By then, M Karunanidhi had become the Chief Minister. He continued MGR’s policy of providing financial and logistical support to the LTTE, even though the Indian Army was fighting the very

Tamil Tigers on the island nation. LTTE cadres who were injured in fighting Indians were freely smuggled into Tamil Nadu and offered free treatment in state hospitals. Tamil Nadu had become a state within the Indian state on matters of Sri Lanka policy.

How did a sweeping change come about that the Sri Lankan Tamil problem was not a campaign issue in the current elections to the Tamil Nadu Assembly?
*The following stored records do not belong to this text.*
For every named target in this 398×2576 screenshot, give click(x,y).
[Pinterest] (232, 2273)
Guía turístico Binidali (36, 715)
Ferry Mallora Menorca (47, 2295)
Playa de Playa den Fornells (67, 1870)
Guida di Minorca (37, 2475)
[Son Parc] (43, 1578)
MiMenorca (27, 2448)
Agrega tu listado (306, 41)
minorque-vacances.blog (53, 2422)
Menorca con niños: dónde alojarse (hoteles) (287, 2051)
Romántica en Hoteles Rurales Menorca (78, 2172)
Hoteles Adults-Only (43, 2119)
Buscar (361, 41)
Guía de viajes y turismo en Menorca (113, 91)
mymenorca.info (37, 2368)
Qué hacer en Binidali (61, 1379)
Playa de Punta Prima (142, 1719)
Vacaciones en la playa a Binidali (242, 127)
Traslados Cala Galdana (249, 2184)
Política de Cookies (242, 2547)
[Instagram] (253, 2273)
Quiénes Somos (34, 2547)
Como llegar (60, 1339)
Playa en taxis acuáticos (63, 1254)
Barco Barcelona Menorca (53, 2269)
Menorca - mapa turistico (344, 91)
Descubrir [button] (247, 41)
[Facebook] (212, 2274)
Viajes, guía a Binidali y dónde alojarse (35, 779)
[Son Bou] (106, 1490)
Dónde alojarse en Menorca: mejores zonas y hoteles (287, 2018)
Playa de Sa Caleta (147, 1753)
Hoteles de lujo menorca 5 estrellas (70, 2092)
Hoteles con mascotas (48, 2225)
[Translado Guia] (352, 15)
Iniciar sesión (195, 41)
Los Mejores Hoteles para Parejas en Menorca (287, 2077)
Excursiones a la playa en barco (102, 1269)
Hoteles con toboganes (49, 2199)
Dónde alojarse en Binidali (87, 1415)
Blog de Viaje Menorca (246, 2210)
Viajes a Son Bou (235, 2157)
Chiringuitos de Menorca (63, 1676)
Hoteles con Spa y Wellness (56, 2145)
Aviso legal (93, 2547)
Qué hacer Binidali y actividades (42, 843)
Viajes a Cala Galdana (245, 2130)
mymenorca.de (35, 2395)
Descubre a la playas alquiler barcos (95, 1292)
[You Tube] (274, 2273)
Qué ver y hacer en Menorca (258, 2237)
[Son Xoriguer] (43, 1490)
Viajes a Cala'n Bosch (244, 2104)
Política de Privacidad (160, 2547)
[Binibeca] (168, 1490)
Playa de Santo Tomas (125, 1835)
Like Atal Bihari Vajpayee, throughout his political career, Narendra Modi as Prime Minister has been firm that regional parties should not be permitted to meddle in matters which are solely the preserve of the Union government, such as foreign policy and defence. Second, unlike Manmohan Singh, Modi is not dependent on support from any Tamil party for his survival in office.
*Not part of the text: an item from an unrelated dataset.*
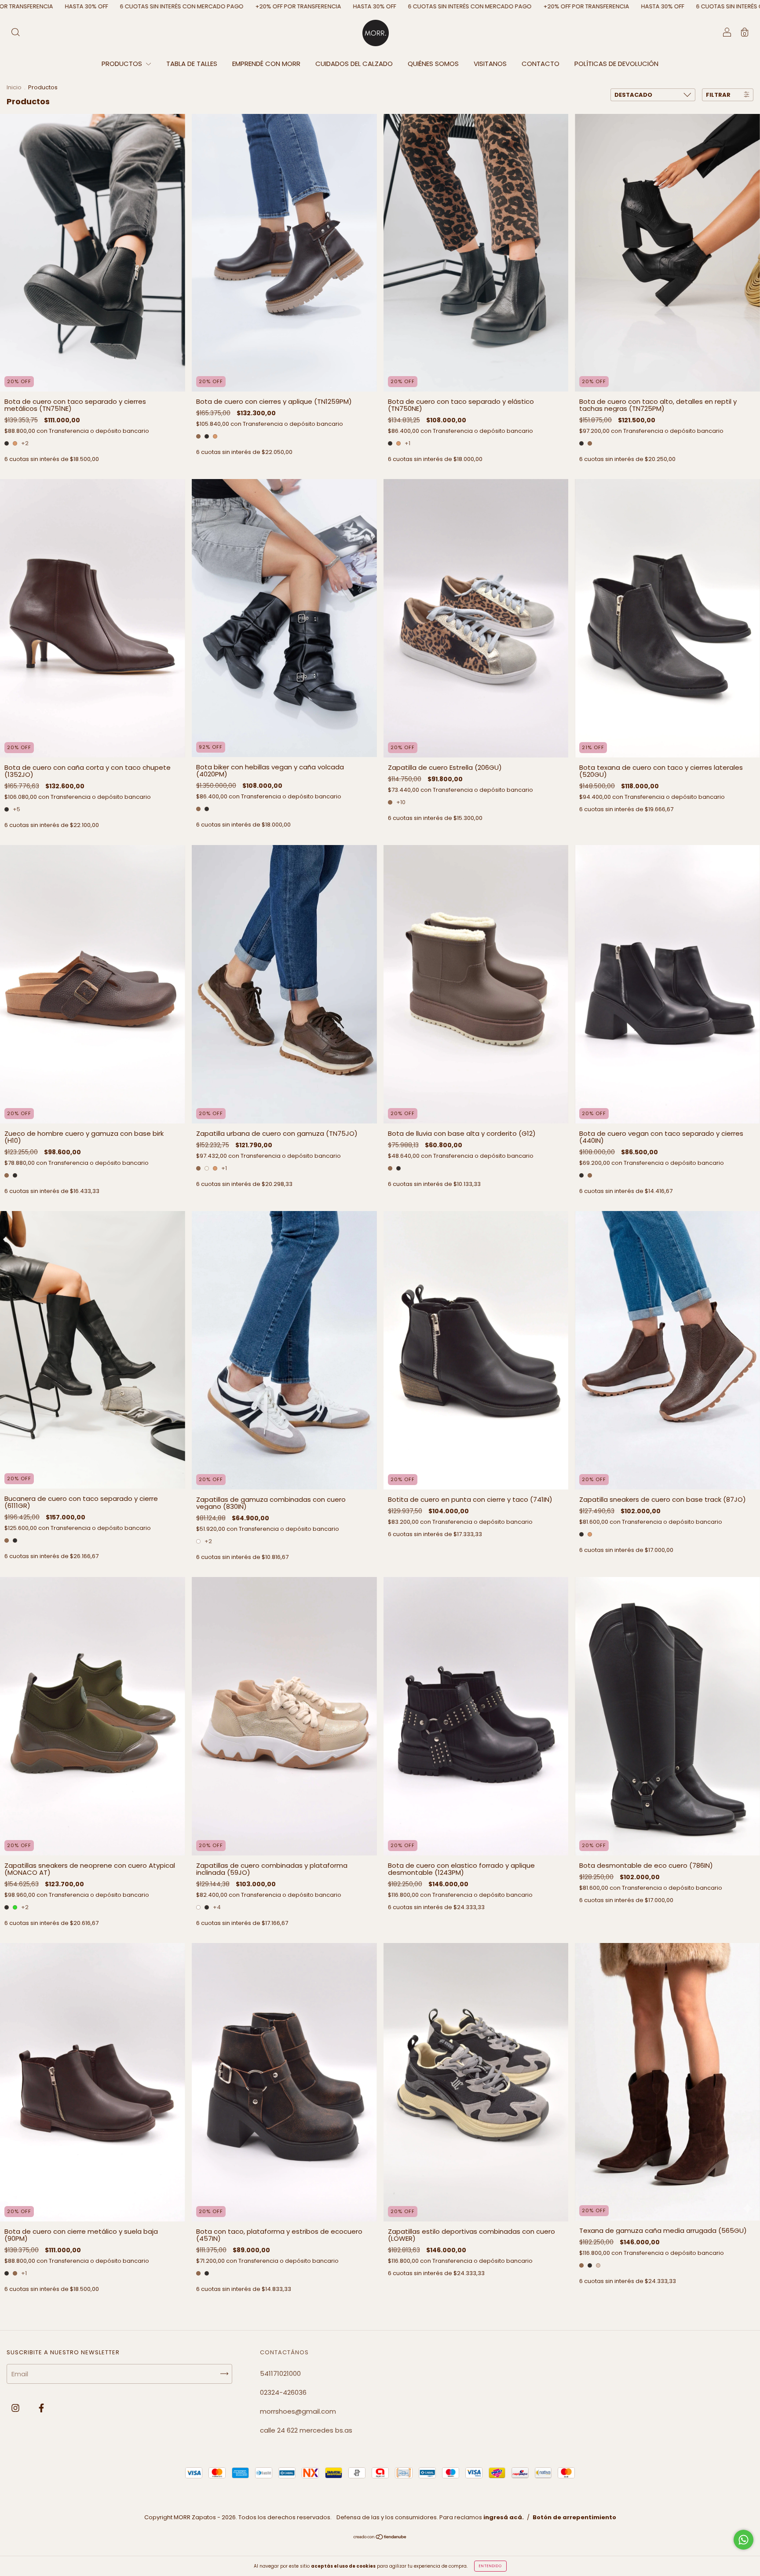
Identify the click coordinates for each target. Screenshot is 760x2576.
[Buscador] (15, 33)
Besides, the Sinhala-dominated Sri Lankan government has decisively crushed Tamil separatism on the island, but in the long run, this can be a double-edged sword. That is obvious from the considerations which went into India’s abstention from the vote on a resolution on Sri Lanka in the UN Human Rights Council last month. With the poll campaign in Tamil Nadu in full swing, most people expected Modi to support the resolution which the Sinhalas rejected from the start.

But in an assertion of the MEA’s regained autonomy on policy choices, India opted for abstention. It is an acknowledgement that India is uniquely placed as an external factor in Sri Lankan affairs and that it must, therefore, stand aside from other international powers on Sri Lankan reconciliation, power sharing with Tamils and devolution for the island’s minorities.